Exercise directions »
Reproduce exactly the line that contains "This screenshot has" and every line after it through the end of the records below, leaving out all pictures.
*** Supplied entries ***
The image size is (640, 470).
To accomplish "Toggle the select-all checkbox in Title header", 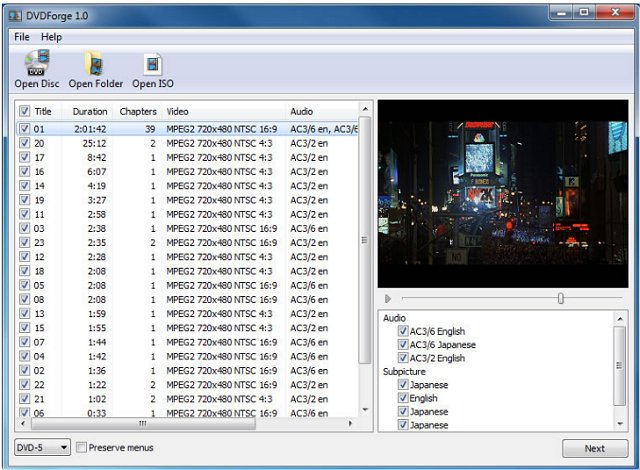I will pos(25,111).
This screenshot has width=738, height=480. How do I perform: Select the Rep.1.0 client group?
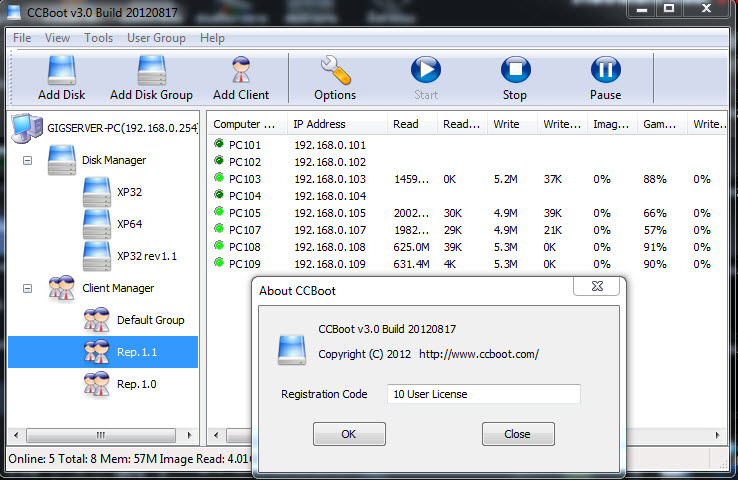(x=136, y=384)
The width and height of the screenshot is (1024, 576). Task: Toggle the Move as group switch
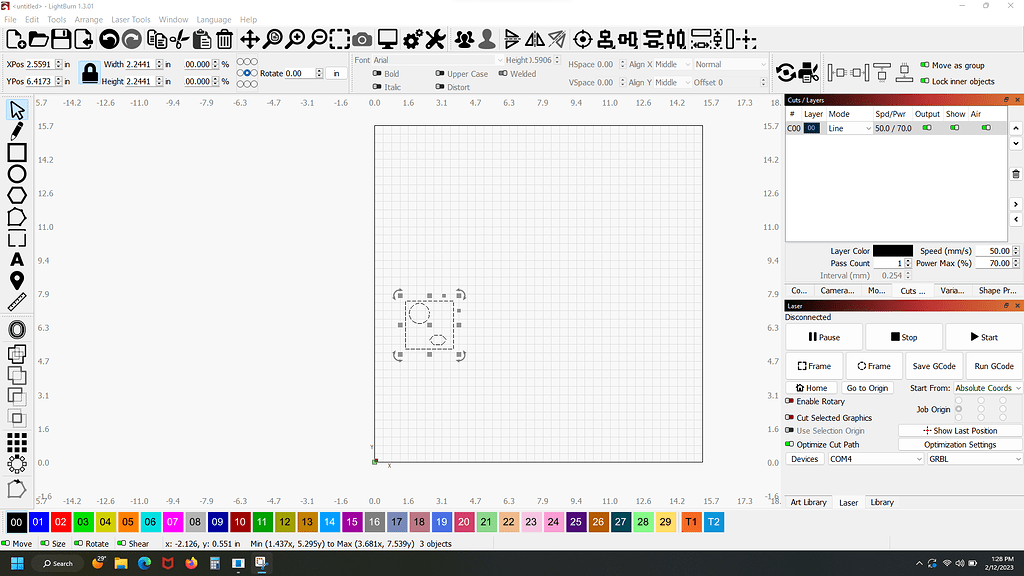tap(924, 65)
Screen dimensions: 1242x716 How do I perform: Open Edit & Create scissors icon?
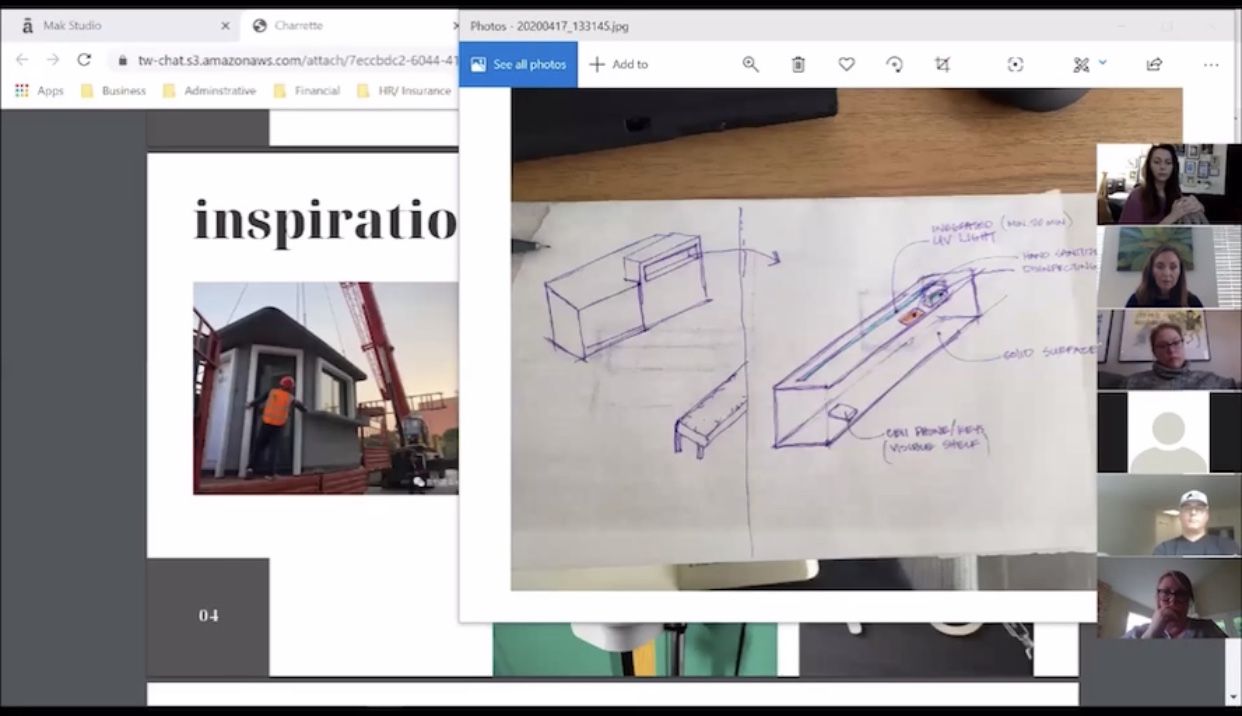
*** End of Supplied entries ***
Task result »
This screenshot has width=738, height=480. How do I perform: Select the Rep.1.0 client group?
(x=136, y=384)
The width and height of the screenshot is (1024, 576). Task: Toggle the Move as group switch
tap(924, 65)
Screen dimensions: 1242x716 How do I perform: Open Edit & Create scissors icon?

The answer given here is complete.